Heatmaps were generated to show the distribution and abundance of each species at the phylum level ( Figure 6C ). To further compare the differences in species composition among samples and show the distribution trend of species abundance in each sample, heatmaps were used for phylum composition analysis. By default, we used abundance data from the top 20 genera with average abundance for heatmapping. The EA group was significant at the phylum level (Firmicutes, Tenericutes, Chloroflexi, Actinobacteria, Cyanobacteria, Verrucomicrobia, Gemmatimonadetes, Rokubacteria, Bacteroidetes). The MCAO group was significant at the phylum level (Proteobacteria, Acidobacteria, Patescibacteria, Epsilonbacteraeota, Halanaerobiaeota, GAL15). The EV group exhibited Deferribacteres at the phylum level (Mucispirillum schaedleri, Parabacteroides goldsteinii). The Sham and EA+EV groups exhibited specific regulation at the phylum level.

The above analysis focused on the diversity and species composition of the flora. For the study of microbial ecology, we also paid attention to the functional potential of the microbiota. The functional units obtained were used to obtain the abundance value of metabolic pathways according to the metabolic pathway database and certain calculation methods. Metabolic pathways were divided into six broad categories, including metabolism, genetic information processing, environmental information processing, cellular process processes, organismal systems, and human diseases. Each of these was further divided into multiple hierarchies ( Figure 7A ).

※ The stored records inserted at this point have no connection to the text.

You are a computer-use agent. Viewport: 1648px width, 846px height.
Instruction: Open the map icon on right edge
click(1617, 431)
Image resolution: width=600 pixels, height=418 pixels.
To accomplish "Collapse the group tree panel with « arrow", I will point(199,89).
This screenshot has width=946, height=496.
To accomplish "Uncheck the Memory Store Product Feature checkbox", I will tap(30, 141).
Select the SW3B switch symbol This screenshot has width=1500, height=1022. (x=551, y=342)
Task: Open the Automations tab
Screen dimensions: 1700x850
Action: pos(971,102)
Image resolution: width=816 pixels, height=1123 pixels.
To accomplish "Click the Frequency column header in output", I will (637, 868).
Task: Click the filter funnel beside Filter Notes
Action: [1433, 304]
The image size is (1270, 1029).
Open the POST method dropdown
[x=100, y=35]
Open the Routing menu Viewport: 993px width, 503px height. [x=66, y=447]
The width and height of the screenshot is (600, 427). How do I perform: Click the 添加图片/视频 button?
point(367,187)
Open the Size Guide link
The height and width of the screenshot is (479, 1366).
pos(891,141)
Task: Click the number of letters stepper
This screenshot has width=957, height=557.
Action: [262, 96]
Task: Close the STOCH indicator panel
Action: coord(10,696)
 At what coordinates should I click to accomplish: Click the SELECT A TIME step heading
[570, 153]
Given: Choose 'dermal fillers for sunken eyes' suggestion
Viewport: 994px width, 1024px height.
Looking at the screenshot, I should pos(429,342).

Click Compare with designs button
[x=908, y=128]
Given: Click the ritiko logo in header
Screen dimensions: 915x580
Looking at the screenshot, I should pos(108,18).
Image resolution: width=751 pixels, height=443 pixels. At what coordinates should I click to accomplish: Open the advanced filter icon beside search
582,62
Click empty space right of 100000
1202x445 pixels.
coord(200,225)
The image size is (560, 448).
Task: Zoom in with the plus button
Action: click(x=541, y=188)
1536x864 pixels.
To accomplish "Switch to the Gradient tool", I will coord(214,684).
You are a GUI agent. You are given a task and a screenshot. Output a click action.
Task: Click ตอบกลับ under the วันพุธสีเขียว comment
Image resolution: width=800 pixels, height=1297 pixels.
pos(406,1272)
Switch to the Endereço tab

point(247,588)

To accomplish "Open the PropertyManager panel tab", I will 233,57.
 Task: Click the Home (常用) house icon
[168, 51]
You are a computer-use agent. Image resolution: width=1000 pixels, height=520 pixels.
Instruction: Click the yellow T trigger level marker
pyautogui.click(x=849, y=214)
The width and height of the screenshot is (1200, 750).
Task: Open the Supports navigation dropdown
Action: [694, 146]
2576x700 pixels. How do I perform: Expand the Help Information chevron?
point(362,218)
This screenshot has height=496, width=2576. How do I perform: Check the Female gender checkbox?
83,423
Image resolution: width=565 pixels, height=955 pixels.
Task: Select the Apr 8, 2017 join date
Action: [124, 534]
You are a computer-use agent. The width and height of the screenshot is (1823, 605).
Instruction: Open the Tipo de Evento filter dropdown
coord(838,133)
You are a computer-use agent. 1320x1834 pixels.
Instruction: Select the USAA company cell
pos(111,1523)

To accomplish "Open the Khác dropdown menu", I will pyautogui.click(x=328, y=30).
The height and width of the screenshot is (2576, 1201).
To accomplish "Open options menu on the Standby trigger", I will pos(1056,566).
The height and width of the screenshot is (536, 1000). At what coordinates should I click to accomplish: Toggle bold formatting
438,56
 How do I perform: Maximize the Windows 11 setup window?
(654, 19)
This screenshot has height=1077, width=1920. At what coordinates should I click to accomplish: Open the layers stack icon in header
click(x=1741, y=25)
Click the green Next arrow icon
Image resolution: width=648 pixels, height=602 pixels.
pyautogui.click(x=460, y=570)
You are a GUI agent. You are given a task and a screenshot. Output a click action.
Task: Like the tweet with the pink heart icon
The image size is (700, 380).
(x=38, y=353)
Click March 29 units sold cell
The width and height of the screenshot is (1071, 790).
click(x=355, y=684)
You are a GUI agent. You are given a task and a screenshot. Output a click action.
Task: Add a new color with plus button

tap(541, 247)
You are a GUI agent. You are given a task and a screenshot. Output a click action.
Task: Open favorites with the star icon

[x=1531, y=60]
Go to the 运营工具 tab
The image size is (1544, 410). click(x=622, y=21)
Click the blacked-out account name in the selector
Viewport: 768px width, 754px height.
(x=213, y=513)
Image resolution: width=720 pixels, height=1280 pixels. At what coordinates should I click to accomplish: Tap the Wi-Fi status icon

Having obtained the functional components of the samples/groups, especially some of the differential pathways, we next investigated which species encoded the genes with these functional potentials. A stratified sample metabolic pathway abundance table was generated for species composition pathway analysis ( Figure 7B ). It was confirmed that all or most of the functions involved in metabolic pathways could be independently performed by a certain bacterial species.